Emil L
Emil L

Reputation: 21111

Efficient way of flattening a recursive data structure in golang

I have a recursive data structure that can contain a few different type of data:

type Data interface{
 // Some methods
}
type Pair struct { // implements Data
  fst Data
  snd Data
}
type Number float64 // implements Data

Now I want to flatten a chain of Pairs into a []Data. However, the Data in the fst field should not be flattened, only data in snd should be flattened. E.g:

chain := Pair{Number(1.0), Pair{Number(2.0), Pair{Number(3.0), nil}}}
chain2 := Pair{Pair{Number(1.0), Number(4.0)}, Pair{Number(2.0), Pair{Number(3.0), nil}}}

becomes:

data := []Data{Number(1.0), Number(2.0), Number(3.0)}
data2 := []Data{Pair{Number(1.0), Number(4.0)}, Number(2.0), Number(3.0)}

My naive approach would be:

var data []Data
chain := Pair{Number(1.0), Pair{Number(2.0), Pair{Number(3.0), nil}}}

for chain != nil {
    data = append(data, chain.fst)
    chain = chain.snd
}

Is there a more efficient approach that can flatten a data structure like the one in the variable chain into an []Data array?

Upvotes: 4

Views: 3325

Answers (3)

Kaveh Shahbazian
Kaveh Shahbazian

Reputation: 13523

As suggested, writing a recursive function fits best for this problem. But it's also possible to write a non-recursive version (IMHO recursive version would be more clear):

func flatten(d Data) []Data {
    var res []Data

    stack := []Data{d}

    for {
        if len(stack) == 0 {
            break
        }
        switch x := stack[len(stack)-1].(type) {
        case Pair:
            stack[len(stack)-1] = x.snd
            stack = append(stack, x.fst)
        case Number:
            res = append(res, x)
            stack = stack[:len(stack)-1]
        default:
            if x == nil {
                stack = stack[:len(stack)-1]
            } else {
                panic("INVALID TYPE")
            }
        }
    }

    return res
}

Upvotes: 0

Filipe Gonçalves
Filipe Gonçalves

Reputation: 21223

Huh, your naive approach doesn't work for Pairs nested inside fst. If you had chain := Pair{Pair{Number(1.0), Number(2.0)}, Number{3.0}}, it would end up as []Data{Pair{Number(1.0), Number(2.0)}, Number{3.0}}. This is an inherently recursive problem, so why not implement it as such?

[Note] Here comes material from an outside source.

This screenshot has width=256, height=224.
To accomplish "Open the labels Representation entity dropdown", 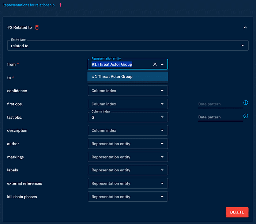I will 128,170.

I suggest adding a flatten() method to your interface. Pairs can just recursively nest themselves, and Numbers just return their value.

Here's a fully working example with some minimal testing:

package main

import "fmt"

type Data interface {
    flatten() []Data
}

type Pair struct {
    fst Data
    snd Data
}

type Number float64

func (p Pair) flatten() []Data {
    res := []Data{}
    if p.fst != nil {
        res = append(res, p.fst.flatten()...)
    }
    if p.snd != nil {
        res = append(res, p.snd.flatten()...)
    }
    return res
}

func (n Number) flatten() []Data {
    return []Data{n}
}

func main() {
    tests := []Data{
        Pair{Number(1.0), Pair{Number(2.0), Pair{Number(3.0), nil}}},
        Pair{Pair{Number(1.0), Number(2.0)}, Number(3.0)},
        Pair{Pair{Pair{Number(1.0), Number(2.0)}, Pair{Number(3.0), Number(4.0)}}, Pair{Pair{Number(5.0), Number(6.0)}, Number(7.0)}},
        Number(1.0),
    }
    for _, t := range tests {
        fmt.Printf("Original: %v\n", t)
        fmt.Printf("Flattened: %v\n", t.flatten())
    }
}

(This assumes that the top-level input Data is never nil).

The code prints:

Original: {1 {2 {3 <nil>}}}
Flattened: [1 2 3]
Original: {{1 2} 3}
Flattened: [1 2 3]
Original: {{{1 2} {3 4}} {{5 6} 7}}
Flattened: [1 2 3 4 5 6 7]
Original: 1
Flattened: [1]

Upvotes: 0

Dan
Dan

Reputation: 13170

You can use a recursive function. On the way down, add up the number of pairs, at the bottom, allocate the array, and on the way back up, fill the array from back to front.

If you need to support arbitrary trees, you can add a size method to Data, and then do another tree traversal to actually fill the array.